● Instructions to follow:
Copy exactly the lines of the records below, and only those lines, beginning with the line that contains "Task: Save the Brevo API key" and ending with the line that contains "Click the 95%".

● Data under study:
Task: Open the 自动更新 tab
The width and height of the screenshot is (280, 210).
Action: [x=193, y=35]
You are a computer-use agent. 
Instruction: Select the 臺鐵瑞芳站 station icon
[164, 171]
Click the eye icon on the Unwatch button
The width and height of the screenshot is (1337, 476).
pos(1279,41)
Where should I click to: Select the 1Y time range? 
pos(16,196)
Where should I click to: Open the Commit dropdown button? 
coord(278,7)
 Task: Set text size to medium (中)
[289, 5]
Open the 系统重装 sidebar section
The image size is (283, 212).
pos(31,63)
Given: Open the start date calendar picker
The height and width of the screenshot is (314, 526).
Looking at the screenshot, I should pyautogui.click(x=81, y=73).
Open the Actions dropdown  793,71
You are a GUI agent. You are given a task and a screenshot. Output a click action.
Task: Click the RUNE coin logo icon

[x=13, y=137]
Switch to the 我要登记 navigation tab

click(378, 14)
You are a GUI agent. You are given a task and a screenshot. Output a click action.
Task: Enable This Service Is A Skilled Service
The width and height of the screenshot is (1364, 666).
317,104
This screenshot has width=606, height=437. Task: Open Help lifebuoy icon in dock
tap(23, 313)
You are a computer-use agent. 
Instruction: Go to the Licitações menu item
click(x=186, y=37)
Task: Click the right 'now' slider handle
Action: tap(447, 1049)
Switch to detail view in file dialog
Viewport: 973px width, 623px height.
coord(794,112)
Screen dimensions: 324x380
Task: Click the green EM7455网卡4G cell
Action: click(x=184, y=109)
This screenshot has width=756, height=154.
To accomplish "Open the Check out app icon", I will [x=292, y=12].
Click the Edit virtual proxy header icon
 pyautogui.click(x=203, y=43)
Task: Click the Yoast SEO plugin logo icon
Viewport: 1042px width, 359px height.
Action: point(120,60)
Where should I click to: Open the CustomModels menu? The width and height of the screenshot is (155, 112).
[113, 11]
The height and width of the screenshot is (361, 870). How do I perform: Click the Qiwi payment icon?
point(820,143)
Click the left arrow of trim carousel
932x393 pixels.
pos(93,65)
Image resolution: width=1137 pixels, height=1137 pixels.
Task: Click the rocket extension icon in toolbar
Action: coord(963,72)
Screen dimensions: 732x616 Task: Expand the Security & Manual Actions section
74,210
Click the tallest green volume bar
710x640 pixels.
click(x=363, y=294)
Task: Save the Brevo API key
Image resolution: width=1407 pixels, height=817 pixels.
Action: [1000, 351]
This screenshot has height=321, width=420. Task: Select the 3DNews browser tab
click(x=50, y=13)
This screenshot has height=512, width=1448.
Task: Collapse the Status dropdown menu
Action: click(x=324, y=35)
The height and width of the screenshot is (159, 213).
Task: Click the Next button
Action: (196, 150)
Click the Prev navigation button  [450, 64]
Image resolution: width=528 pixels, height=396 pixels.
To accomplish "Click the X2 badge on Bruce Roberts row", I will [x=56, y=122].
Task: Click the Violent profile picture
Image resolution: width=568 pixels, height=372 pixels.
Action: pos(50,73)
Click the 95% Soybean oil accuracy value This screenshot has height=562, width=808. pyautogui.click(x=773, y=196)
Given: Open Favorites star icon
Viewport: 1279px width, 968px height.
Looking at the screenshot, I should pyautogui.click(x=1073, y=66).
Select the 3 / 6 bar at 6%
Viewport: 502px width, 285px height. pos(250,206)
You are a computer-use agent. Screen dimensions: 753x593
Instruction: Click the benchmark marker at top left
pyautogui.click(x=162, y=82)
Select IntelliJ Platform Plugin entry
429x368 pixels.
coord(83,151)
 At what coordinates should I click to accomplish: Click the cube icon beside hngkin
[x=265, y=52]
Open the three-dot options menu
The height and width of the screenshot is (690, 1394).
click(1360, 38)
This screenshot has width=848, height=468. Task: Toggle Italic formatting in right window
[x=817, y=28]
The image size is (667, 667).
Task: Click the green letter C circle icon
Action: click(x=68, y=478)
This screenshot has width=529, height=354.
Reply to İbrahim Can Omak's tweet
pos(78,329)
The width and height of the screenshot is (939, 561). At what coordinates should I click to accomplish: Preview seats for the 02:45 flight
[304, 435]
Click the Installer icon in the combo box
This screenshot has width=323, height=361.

● Response for this exercise:
Task: Save the Brevo API key
Image resolution: width=1407 pixels, height=817 pixels.
Action: [1000, 351]
This screenshot has height=321, width=420. Task: Select the 3DNews browser tab
click(x=50, y=13)
This screenshot has height=512, width=1448.
Task: Collapse the Status dropdown menu
Action: click(x=324, y=35)
The height and width of the screenshot is (159, 213).
Task: Click the Next button
Action: (196, 150)
Click the Prev navigation button  [450, 64]
Image resolution: width=528 pixels, height=396 pixels.
To accomplish "Click the X2 badge on Bruce Roberts row", I will [x=56, y=122].
Task: Click the Violent profile picture
Image resolution: width=568 pixels, height=372 pixels.
Action: pos(50,73)
Click the 95% Soybean oil accuracy value This screenshot has height=562, width=808. pyautogui.click(x=773, y=196)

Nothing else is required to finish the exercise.